As for the brine-filled samples, micro-CT scanning may be able to resolve the exact microstructural configuration of the snow after being in contact with the brine. It also has the potential to image exactly how much of the pore volume remains available both after initial wicking and after 9 d. Furthermore, it could resolve the previously posed questions regarding the original connectivity of the pore structures in the snow. Finally, and most critically, micro-CT scanning is a non-destructive technique which sharply contrasts with our dissection-based approach. With an appropriate contrast medium, the technology may allow monitoring of the migration of brine up a sample over time without destroying it, even with low-resolution CT-scanning technology available in the medical sector (as opposed to micro-CT technology often applied in research). Such technology at any resolution would also shed light on the internal homogeneity of the samples within the tubes.

4.4. Field constraints and future directions

Sea ice can generally only be travelled upon when the ice is thick enough to support humans. By the time this is the case and the weather conditions are suitable, it has often already accumulated snow and/or frost flowers. To place dye on the ice surface before snow falls on it would likely either require the use of a small boat, or opportunistic sampling of a newly refrozen lead from thicker ice at its edge. An alternative would be the use of an artificial sea-ice mesocosm (sometimes referred to as a sea-ice tank). These facilities often feature gantries from which dye could be applied in the early stages of sea-ice formation.

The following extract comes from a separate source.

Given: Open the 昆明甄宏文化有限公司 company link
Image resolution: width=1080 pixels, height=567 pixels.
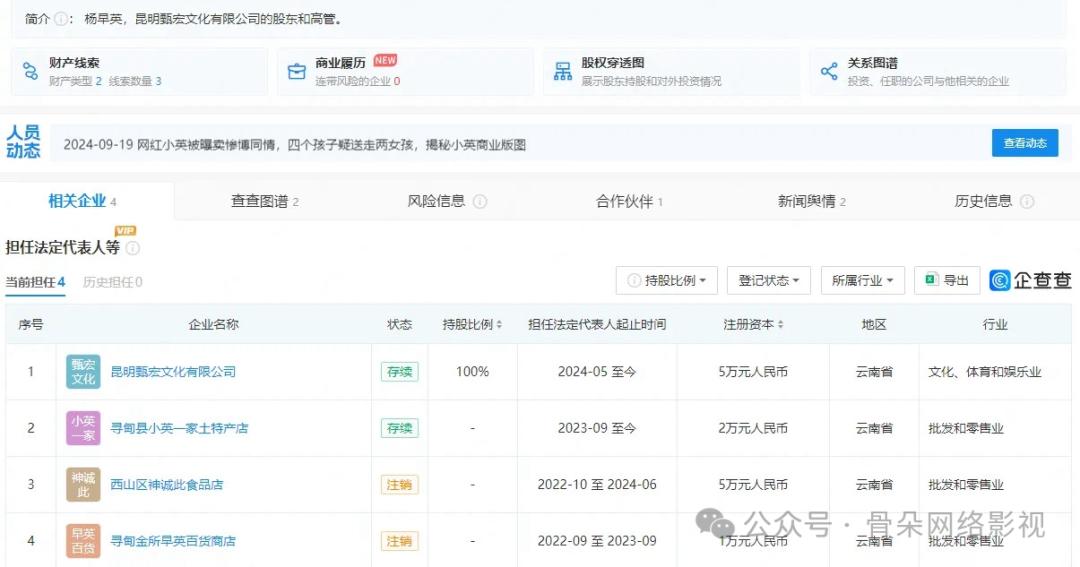Looking at the screenshot, I should [x=173, y=372].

The means by which the dye was applied to the sea-ice surface could be improved relative to the setup reported here. For both the lab and the field experiments, the quantity of the dye deployed was not controlled, so perceived dilution later could only be qualitatively identified. Furthermore, the application with the spray-gun was patchy rather than even. In future, low volume spray nozzles could be used to apply dye evenly. We stress that our field results are limited to two sites near Churchill, which while cold, is at a latitude of 58.8$^\circ$N with a nearby river outlet that potentially changes the ice properties such as structure and salinity. To fully understand brine dynamics in snow on sea ice, further experiments should be conducted with a variety of snow and sea-ice types and morphologies, outside the Hudson Bay. We also stress that our field study was performed in a positive freeboard scenario, and therefore does not represent the case of negative freeboard and ice flooding which may well be more common in Antarctica (among other differences). Finally, our field investigation was carried out shortly after freeze-up over a relatively short timescale compared to the length of the October–April cold season. Future experiments should therefore focus on longer timescales to capture seasonal effects, perhaps even continuing into the summer melt.

Despite the above limitations, our field results from Churchill have several implications: the first is that the fresher ice surface (DP2) was associated with fresher basal snow. This suggests that the bulk ice surface salinity is a control on the salinity of the underlying snow, but that the control is non-linear given that the basal snow was ten times fresher in response to a fresher ice surface by a factor of only three. Relatedly, this suggests that the conditions in which the ice freezes up may impact the subsequent overlying snow salinity. The snow developed its characteristic monotonic vertical salinity profile, and supported dye migration at low temperatures ($< -10^\circ$C). This implies that this vertical profile is potentially widespread over FYI, and is not dependent on warm conditions to increase the snow brine volume fraction above 5%.